Два человека с края были бритые острожные. Один высокий, худой; другой черный, мохнатый, мускулистый, с приплюснутым носом. Третий был дворовый, лет сорока пяти, с седеющими волосами и полным, хорошо откормленным телом. Четвертый был мужик, очень красивый, с окладистой русой бородой и черными глазами. Пятый был фабричный, желтый, худой малый, лет восемнадцати, в халате.
Пьер слышал, что французы совещались, как стрелять – по одному или по два? «По два», – холодно спокойно отвечал старший офицер. Сделалось передвижение в рядах солдат, и заметно было, что все торопились, – и торопились не так, как торопятся, чтобы сделать понятное для всех дело, но так, как торопятся, чтобы окончить необходимое, но неприятное и непостижимое дело.
Чиновник француз в шарфе подошел к правой стороне шеренги преступников в прочел по русски и по французски приговор.
Потом две пары французов подошли к преступникам и взяли, по указанию офицера, двух острожных, стоявших с края. Острожные, подойдя к столбу, остановились и, пока принесли мешки, молча смотрели вокруг себя, как смотрит подбитый зверь на подходящего охотника. Один все крестился, другой чесал спину и делал губами движение, подобное улыбке. Солдаты, торопясь руками, стали завязывать им глаза, надевать мешки и привязывать к столбу.

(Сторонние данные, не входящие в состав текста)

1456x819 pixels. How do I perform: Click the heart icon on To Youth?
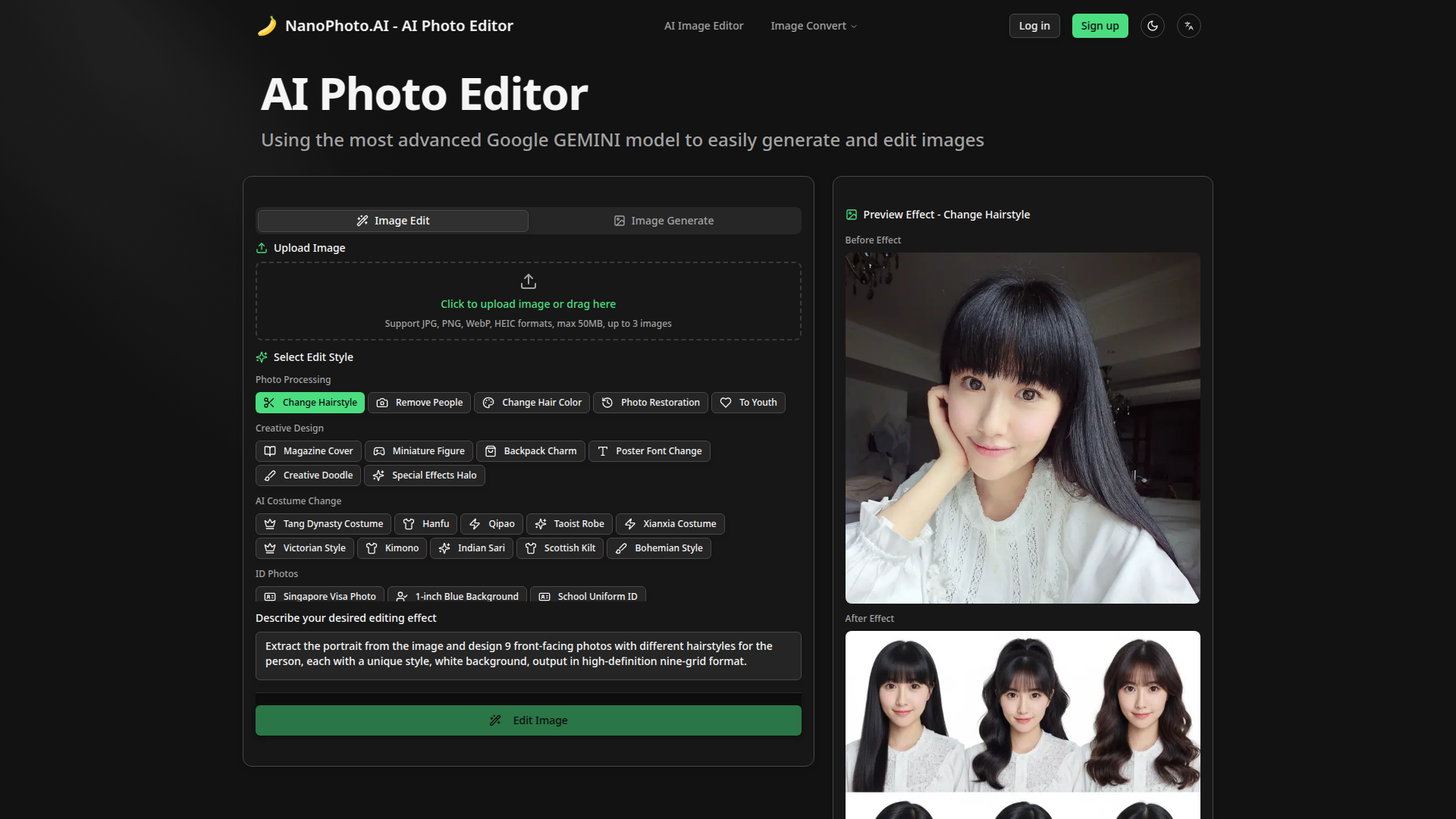pos(726,403)
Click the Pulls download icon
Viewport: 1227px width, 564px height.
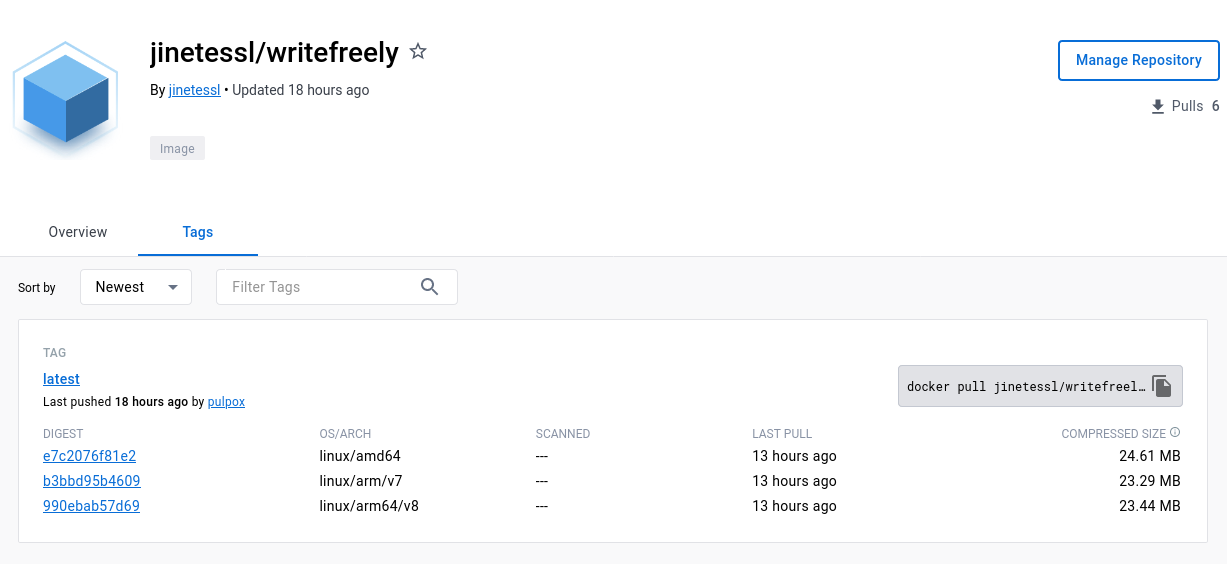[x=1158, y=107]
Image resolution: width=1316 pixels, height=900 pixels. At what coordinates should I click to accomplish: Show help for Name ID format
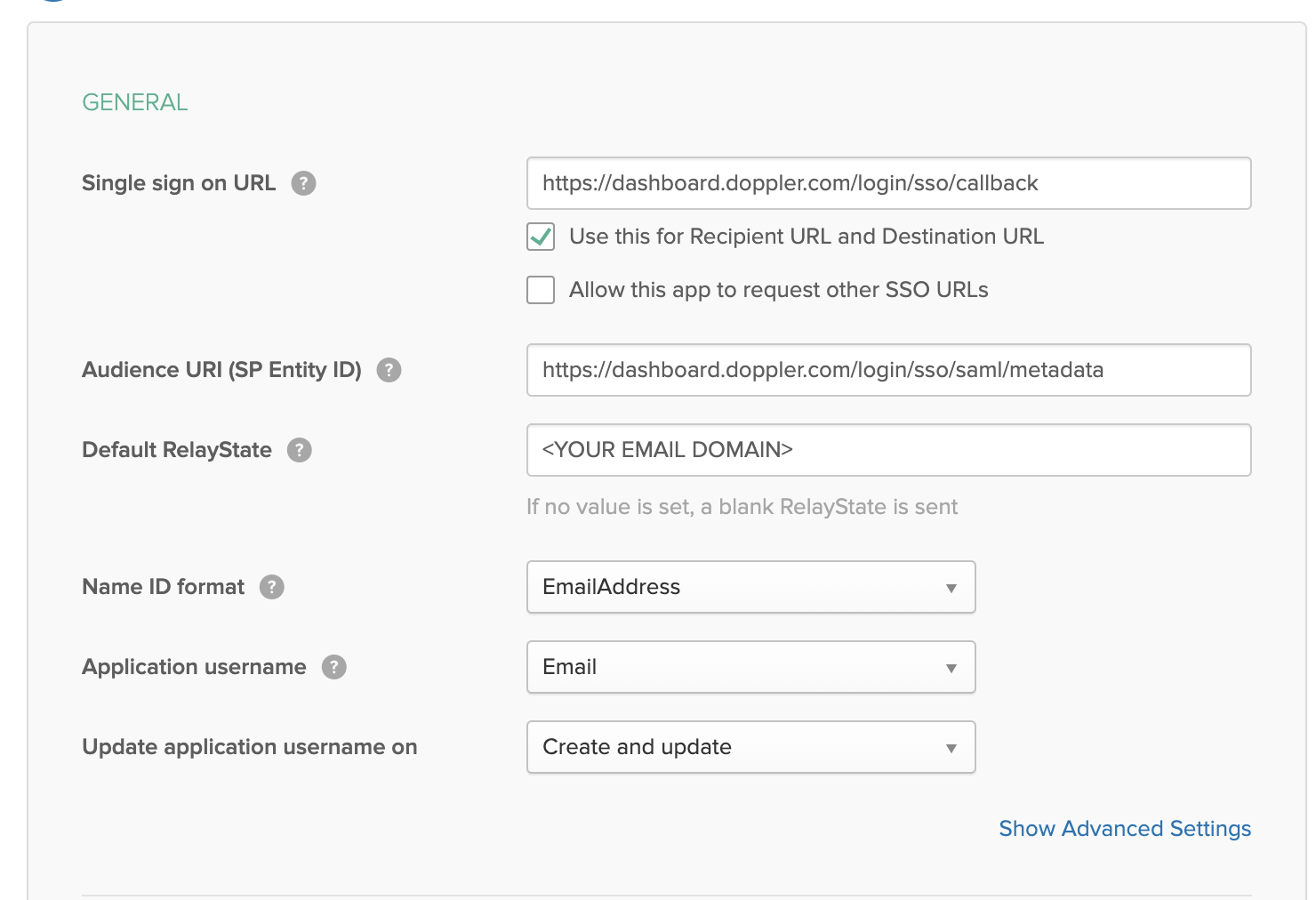271,587
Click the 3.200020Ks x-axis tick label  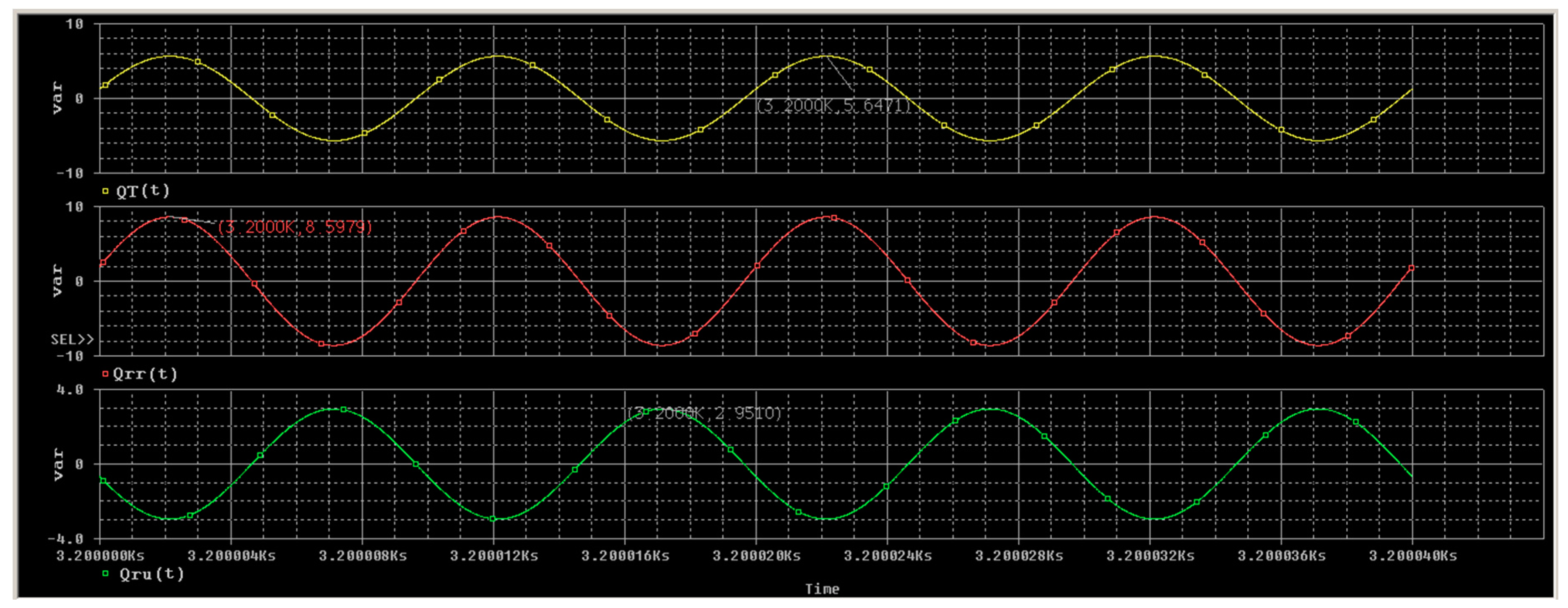tap(756, 556)
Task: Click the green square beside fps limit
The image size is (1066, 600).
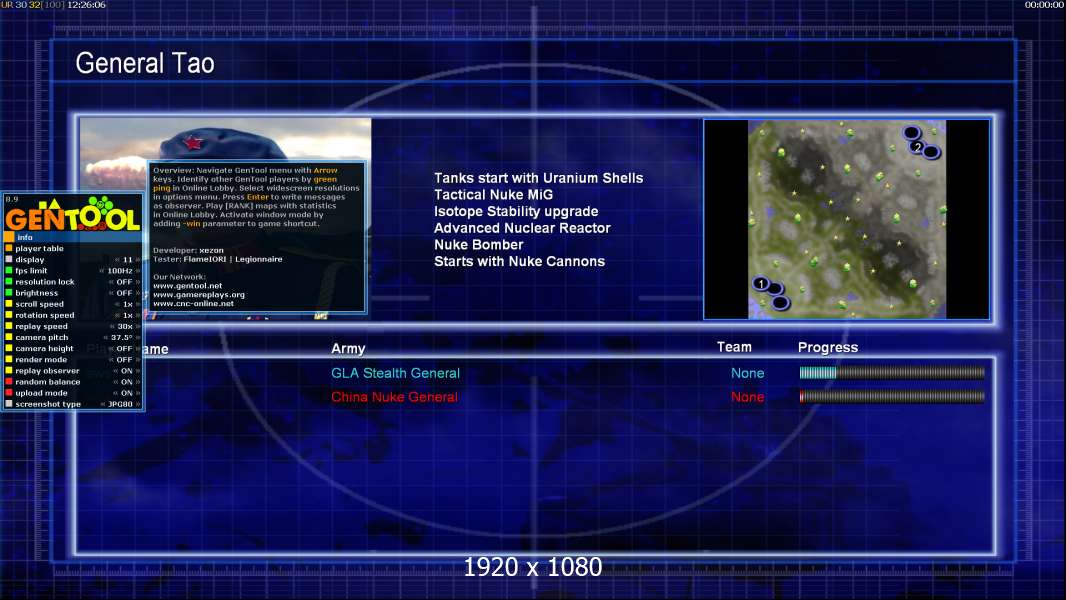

Двенадцать человек стрелков с ружьями мерным, твердым шагом вышли из за рядов и остановились в восьми шагах от столба. Пьер отвернулся, чтобы не видать того, что будет. Вдруг послышался треск и грохот, показавшиеся Пьеру громче самых страшных ударов грома, и он оглянулся. Был дым, и французы с бледными лицами и дрожащими руками что то делали у ямы. Повели других двух. Так же, такими же глазами и эти двое смотрели на всех, тщетно, одними глазами, молча, прося защиты и, видимо, не понимая и не веря тому, что будет. Они не могли верить, потому что они одни знали, что такое была для них их жизнь, и потому не понимали и не верили, чтобы можно было отнять ее.